Dr. Dana Powell's Anthropology of Environmental Justice course spent two days on an engaged learning field trip to Halifax County, North Carolina, participating in the annual Summit of the North Carolina Environmental Justice Network and in a site visit with Mr. Gary Grant of the Concerned Citizens of Tillery (one of the original founders of the NCEJN). Class members delivered poster presentations, volunteered as work exchange students at the Summit, and learned from research presentations by academic and grassroots researchers working on issues ranging from combating coal ash and industrial hog production waste, to building local food economies and strengthening African-America cultural heritage sites such as Princeville, NC. On our second day, we met with Mr. Grant to explore the history of the Tillery Resettlement Farm, a community where former black families working plantations as sharecroppers were able, under President Roosevelt's New Deal programs, to own their own land and begin to farm it for their own benefit. Members of the Concerned Citizens of Tillery welcomed our class with a hot meal, a lecture from Mr. Grant, and a lively tour through the nearby peanut, pecan, and cotton fields on our way to the Roanoke River, where Mr. Grant and his organization are developing a cultural-ecological tour of the River and Tillery Resettlement sites. Dr. Powell has been a member of the NCEJN and colleague of Mr. Grant's since 2004, having sent students to work with Mr. Grant and the Network off and on over the past 12 years. The year's class trip was in celebration of the scholar-activism of Professor Steve Wing, Epidemiologist from UNC-CH School of Public Health and co-founder of the NCEJN, who passed away in Chapel Hill earlier this week.

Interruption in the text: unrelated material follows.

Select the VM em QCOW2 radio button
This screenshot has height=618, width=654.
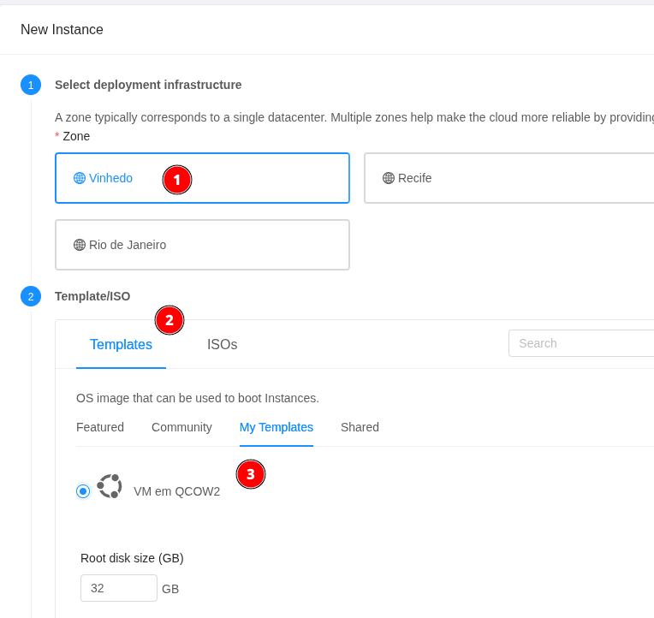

Pictured top right: Students assist Gary Grant of the Concerned Citizens of Tillery, with minor siding repair to the Tillery History House, which tells the 1930's land acquisition story of the Tillery Resettlement Community in Halifax County, NC.
CCT Director Gary Grant shares with students the story of how black farmers resettled Halifax County and have continued to fight against the loss and land grabs of black farming land, ever since.
Gary Grant takes the class to the Roanoke River, explaining the cultural-ecological tour program CCT is developing along the river.